Revising Sentences II

This week’s topic is revising sentences. I’m suggesting some rewrites for sentences in a story I read recently (it’s been disguised). This is the second of three posts. (You can read my first post at this link.)

Here’s the situation: An inmate is describing a violent incident in his corridor. Two other inmates – Tony and Cal – have been carrying on a loud conversation that annoys Bert, another inmate who’s trying to sleep. Bert comes out of his cell and punches Tony.

Today’s sentences:

Tony hit the floor, curling up like a newborn. “Oh, no!” I muttered aloud. Bert administered a kick to the face of Tony, who was still prone.

There’s a lot to like here. We’re seeing action. (“Hit the floor” is wonderful!) We’re getting a picture of what happened to poor Tony. Even better, our narrator is reacting (always important when you’re writing fiction). One more nice point is that the attack on Tony is broken into parts – after Tony hit the floor, he got a kick.

My comments:

  • Separate “hit the floor” and “curled up like a newborn.” Don’t rush when you tell a story. Give each action its own sentence.
  • “Muttered aloud” unnecessary. You can’t mutter silently!
  • “Administered a kick” is…bad. You kicked him. No fancy words unless they’re absolutely necessary.
  • Prone is an objective word that’s suitable for a medical textbook. It doesn’t convey the agitated feelings in that prison corridor.

Here’s my version:

Tony hit the concrete floor with a thud. “Shit,” I muttered. A thought formed – I should go out and help – and dissolved just as quickly. Bert was a lot bigger than me. 

Two of the old-timers – big guys who lived in our corridor – made a lunge for Bert, but he managed to kick Tony one time before they grabbed him.

Tony lay on the floor, shuddering and curled up like a newborn. Nick (in for fifteen years on a murder conviction, but a nice guy) hollered “Medic! Medic!” to the officer on duty at the bottom of the stairs.



2 thoughts on “Revising Sentences II

  1. AvatarKelly Pomeroy

    “I thought I was all ready for the meeting, but Carolyn wanted me to change my report. CORRECT”

    I’m surprised you didn’t suggest leaving out “all.” You usually recommend leaving out words that don’t really make a difference. (Am I hoist with my own petard for not taking out “really” in that last sentence?)
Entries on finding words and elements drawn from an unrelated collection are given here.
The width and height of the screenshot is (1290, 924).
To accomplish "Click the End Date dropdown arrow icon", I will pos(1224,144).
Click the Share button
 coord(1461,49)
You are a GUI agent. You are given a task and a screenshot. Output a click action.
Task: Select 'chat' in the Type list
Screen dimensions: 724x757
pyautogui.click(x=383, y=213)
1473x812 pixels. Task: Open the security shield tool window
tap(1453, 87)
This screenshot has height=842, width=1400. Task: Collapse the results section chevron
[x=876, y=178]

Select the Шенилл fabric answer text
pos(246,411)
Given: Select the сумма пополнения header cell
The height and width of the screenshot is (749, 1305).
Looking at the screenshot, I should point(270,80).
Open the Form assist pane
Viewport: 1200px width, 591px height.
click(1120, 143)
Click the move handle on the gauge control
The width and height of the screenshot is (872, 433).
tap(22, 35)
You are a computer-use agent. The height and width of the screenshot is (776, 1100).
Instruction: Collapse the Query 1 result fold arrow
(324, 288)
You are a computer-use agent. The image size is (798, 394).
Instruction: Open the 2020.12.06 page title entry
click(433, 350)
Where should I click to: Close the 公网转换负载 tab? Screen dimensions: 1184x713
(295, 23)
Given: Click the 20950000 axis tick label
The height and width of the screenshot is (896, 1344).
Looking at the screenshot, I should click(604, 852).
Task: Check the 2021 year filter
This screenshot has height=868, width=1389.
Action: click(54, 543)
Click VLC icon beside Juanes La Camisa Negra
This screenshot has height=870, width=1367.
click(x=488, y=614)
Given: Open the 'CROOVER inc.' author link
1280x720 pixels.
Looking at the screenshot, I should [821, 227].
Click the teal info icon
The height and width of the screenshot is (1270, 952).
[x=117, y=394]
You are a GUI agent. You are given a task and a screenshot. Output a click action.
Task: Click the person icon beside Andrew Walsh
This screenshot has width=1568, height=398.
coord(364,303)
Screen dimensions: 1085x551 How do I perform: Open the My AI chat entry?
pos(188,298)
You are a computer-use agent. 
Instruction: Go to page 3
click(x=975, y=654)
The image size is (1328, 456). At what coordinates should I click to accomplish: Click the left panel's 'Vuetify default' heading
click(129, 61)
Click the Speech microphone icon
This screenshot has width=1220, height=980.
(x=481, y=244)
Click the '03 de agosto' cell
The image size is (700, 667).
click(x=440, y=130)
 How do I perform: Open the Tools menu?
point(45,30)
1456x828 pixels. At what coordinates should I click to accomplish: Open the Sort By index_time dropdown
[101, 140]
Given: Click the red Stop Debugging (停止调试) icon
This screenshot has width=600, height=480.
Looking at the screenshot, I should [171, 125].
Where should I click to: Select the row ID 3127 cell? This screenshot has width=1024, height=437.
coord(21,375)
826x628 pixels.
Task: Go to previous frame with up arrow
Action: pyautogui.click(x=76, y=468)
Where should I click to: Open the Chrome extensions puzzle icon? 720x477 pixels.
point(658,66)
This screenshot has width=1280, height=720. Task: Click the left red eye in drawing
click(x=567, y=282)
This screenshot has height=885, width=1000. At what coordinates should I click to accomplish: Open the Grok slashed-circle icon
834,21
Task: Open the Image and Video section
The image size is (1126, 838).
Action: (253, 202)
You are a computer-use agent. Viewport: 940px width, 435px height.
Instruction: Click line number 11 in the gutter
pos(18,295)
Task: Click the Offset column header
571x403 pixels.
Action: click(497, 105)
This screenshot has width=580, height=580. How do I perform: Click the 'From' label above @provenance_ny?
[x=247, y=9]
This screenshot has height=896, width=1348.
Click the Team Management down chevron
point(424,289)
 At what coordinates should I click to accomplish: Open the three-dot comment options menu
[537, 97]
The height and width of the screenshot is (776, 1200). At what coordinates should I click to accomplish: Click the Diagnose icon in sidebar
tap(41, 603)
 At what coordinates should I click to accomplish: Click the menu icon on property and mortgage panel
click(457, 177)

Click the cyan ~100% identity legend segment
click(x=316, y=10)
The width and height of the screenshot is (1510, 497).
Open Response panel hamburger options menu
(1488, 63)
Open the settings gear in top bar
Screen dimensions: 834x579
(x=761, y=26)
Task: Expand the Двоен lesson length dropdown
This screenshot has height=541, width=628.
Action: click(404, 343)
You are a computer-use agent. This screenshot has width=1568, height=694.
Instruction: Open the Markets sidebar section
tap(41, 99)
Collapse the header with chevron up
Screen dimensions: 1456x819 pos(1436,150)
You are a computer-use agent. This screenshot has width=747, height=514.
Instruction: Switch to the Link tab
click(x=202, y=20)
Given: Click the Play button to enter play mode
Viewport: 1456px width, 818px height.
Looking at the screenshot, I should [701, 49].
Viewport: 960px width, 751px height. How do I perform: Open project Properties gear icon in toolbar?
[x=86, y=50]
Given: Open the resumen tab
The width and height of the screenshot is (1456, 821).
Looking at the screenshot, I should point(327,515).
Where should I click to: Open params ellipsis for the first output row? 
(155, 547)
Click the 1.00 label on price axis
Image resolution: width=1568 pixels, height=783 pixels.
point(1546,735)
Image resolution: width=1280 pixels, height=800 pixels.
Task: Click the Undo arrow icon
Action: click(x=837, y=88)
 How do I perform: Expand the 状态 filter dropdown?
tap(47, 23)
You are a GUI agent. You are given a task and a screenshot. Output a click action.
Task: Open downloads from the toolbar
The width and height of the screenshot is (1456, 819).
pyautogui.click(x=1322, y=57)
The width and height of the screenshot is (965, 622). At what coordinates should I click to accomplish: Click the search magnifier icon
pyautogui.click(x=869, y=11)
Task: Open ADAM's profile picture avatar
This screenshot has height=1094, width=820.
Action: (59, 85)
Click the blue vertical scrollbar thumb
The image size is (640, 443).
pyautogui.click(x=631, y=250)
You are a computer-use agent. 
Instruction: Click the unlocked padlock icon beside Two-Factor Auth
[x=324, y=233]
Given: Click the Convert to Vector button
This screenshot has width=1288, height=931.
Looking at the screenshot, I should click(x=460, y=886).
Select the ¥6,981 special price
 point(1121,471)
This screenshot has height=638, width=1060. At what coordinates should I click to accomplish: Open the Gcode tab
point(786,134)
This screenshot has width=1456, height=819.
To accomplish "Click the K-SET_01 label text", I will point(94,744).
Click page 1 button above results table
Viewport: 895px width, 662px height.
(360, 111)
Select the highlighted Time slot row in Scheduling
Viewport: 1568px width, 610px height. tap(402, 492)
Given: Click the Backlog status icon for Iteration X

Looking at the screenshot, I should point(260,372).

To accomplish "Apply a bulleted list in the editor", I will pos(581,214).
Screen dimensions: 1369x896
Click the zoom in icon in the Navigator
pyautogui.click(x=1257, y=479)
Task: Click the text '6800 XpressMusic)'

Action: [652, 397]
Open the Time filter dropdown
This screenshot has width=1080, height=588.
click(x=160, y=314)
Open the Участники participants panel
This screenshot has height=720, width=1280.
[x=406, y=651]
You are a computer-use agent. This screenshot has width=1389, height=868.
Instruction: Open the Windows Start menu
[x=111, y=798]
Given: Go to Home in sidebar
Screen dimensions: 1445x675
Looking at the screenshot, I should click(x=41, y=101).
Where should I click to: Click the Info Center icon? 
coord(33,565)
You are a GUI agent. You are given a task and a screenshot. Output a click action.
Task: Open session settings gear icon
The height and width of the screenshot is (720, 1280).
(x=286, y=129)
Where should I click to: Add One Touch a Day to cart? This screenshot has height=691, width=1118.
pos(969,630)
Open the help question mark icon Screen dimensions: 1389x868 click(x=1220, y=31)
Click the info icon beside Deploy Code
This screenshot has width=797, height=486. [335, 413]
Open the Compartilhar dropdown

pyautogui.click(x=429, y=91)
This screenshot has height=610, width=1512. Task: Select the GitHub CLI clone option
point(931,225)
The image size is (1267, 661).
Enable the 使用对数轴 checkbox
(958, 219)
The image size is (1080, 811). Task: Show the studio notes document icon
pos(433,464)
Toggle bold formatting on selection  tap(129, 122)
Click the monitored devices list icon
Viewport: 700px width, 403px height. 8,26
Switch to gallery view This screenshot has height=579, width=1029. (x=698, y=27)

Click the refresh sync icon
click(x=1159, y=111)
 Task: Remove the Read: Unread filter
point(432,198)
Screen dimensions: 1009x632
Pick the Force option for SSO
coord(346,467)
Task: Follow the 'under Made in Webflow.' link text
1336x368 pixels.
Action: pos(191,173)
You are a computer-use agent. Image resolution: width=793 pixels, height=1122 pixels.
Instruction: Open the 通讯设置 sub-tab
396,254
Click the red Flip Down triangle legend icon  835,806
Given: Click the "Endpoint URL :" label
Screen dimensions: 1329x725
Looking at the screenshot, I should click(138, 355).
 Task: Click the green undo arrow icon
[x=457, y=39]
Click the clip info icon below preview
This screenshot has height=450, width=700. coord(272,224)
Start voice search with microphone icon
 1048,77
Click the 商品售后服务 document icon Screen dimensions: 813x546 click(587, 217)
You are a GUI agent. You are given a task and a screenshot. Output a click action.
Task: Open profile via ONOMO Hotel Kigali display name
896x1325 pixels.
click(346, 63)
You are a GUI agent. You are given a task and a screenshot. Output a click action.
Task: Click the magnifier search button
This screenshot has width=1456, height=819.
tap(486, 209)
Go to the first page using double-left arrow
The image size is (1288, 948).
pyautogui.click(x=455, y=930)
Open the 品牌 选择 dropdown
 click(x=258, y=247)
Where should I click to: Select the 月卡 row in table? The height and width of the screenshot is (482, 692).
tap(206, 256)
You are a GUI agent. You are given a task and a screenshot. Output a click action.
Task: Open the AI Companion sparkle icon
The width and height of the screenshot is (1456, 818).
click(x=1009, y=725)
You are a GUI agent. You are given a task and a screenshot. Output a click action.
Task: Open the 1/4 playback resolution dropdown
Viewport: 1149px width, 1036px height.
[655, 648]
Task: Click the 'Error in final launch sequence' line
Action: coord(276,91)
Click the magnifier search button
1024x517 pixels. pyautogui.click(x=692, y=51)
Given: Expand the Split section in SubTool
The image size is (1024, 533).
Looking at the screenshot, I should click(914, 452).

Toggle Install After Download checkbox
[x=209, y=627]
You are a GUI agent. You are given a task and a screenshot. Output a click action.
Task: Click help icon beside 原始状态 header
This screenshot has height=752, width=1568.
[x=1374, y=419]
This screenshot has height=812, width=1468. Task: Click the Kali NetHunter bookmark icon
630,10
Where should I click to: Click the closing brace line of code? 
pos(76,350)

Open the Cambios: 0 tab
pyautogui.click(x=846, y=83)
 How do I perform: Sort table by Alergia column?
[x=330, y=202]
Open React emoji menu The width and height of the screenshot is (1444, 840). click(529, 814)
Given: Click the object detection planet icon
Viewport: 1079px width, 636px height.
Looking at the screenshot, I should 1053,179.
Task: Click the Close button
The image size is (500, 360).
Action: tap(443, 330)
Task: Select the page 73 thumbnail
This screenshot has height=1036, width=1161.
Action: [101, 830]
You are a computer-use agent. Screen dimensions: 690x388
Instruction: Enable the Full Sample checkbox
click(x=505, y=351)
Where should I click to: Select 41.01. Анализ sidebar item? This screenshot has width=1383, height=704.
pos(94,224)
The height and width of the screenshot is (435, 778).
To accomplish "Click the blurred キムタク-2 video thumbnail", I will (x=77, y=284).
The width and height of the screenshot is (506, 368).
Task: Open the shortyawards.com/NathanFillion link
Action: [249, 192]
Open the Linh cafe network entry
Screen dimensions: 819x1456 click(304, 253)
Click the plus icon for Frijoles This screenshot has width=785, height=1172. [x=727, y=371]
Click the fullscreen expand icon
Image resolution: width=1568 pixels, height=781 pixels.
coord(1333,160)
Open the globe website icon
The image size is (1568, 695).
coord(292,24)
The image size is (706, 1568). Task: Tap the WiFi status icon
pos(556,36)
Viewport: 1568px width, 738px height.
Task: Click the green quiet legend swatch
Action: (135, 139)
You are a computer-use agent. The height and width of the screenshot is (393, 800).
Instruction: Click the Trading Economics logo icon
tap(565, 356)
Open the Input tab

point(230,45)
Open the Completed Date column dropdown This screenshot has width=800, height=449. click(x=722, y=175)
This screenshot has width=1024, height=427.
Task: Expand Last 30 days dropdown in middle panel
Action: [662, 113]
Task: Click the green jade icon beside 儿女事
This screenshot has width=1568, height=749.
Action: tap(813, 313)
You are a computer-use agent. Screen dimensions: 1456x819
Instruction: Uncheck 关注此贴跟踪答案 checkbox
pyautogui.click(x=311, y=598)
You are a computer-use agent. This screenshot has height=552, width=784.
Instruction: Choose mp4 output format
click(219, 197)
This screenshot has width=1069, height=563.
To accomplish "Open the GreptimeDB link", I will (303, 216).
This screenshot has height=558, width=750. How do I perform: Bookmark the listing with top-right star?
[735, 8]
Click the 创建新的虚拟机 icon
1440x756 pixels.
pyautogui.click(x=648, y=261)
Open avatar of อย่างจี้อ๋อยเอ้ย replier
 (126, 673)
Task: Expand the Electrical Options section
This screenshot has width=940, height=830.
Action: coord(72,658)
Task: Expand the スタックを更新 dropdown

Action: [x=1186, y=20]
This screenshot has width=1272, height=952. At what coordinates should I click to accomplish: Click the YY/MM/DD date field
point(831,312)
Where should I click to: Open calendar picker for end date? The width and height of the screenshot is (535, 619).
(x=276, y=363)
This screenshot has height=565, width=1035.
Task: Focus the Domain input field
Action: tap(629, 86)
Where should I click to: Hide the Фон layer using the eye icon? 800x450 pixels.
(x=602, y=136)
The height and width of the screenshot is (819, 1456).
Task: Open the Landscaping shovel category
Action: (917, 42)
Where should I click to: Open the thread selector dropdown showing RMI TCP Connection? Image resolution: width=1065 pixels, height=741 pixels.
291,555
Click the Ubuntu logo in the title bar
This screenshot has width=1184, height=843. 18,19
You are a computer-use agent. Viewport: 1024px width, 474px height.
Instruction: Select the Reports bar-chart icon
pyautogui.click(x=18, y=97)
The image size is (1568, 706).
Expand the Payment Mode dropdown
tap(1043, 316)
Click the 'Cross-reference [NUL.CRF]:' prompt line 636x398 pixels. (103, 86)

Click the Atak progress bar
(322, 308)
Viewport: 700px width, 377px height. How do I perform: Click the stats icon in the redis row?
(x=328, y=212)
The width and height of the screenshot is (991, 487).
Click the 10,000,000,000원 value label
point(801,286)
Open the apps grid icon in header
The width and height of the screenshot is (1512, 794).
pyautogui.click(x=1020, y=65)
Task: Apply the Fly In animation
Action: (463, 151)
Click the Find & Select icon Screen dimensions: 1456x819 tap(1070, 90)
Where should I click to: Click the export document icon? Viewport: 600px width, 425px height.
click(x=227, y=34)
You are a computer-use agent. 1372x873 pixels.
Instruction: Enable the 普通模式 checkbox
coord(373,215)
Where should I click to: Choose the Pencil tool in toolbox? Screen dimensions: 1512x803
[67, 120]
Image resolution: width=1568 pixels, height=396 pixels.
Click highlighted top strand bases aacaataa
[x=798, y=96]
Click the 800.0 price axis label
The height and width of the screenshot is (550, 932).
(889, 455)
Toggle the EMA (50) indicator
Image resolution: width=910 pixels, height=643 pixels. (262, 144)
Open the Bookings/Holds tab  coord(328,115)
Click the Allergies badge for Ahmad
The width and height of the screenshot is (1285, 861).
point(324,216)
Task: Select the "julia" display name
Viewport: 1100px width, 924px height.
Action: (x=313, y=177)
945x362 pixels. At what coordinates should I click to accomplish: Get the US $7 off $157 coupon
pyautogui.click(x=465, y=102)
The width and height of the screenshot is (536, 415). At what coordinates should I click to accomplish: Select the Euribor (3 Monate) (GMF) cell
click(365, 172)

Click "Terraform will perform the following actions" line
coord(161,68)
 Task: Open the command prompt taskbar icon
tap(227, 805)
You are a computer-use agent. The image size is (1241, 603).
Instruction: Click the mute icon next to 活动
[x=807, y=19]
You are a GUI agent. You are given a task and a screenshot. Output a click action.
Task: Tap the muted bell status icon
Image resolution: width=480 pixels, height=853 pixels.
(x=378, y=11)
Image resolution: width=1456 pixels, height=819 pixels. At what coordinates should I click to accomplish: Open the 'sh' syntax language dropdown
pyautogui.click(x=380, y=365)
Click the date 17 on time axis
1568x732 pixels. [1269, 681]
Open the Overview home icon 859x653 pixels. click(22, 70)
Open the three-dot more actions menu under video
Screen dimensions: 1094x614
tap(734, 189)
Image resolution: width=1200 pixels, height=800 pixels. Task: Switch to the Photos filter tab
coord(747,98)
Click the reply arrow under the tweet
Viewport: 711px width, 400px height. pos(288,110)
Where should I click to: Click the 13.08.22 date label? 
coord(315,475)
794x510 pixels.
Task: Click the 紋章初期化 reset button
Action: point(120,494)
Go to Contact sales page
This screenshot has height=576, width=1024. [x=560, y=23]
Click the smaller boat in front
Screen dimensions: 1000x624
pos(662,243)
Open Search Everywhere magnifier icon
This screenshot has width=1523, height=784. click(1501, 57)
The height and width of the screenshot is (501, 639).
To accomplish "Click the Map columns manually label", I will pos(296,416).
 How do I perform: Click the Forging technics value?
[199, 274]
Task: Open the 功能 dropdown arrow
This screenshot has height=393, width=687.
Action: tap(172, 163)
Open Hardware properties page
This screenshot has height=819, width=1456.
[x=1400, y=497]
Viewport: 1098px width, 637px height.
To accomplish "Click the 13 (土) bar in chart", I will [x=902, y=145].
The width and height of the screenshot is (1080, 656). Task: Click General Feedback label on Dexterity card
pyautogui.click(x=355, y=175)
  2. Avatarballroomdancer Post author

    It’s not even seven o’clock yet, and already there’s a message from Kelly – AND she quoted from Hamlet! O frabjous day – calloo, callay!
    I felt I had to use “all” because I was explaining the difference between “already” and “all ready.” I don’t mind the unnecessary “all” – sometimes an extra word or two for emphasis is ok. I would vote for “really” in your sentence for the same reason.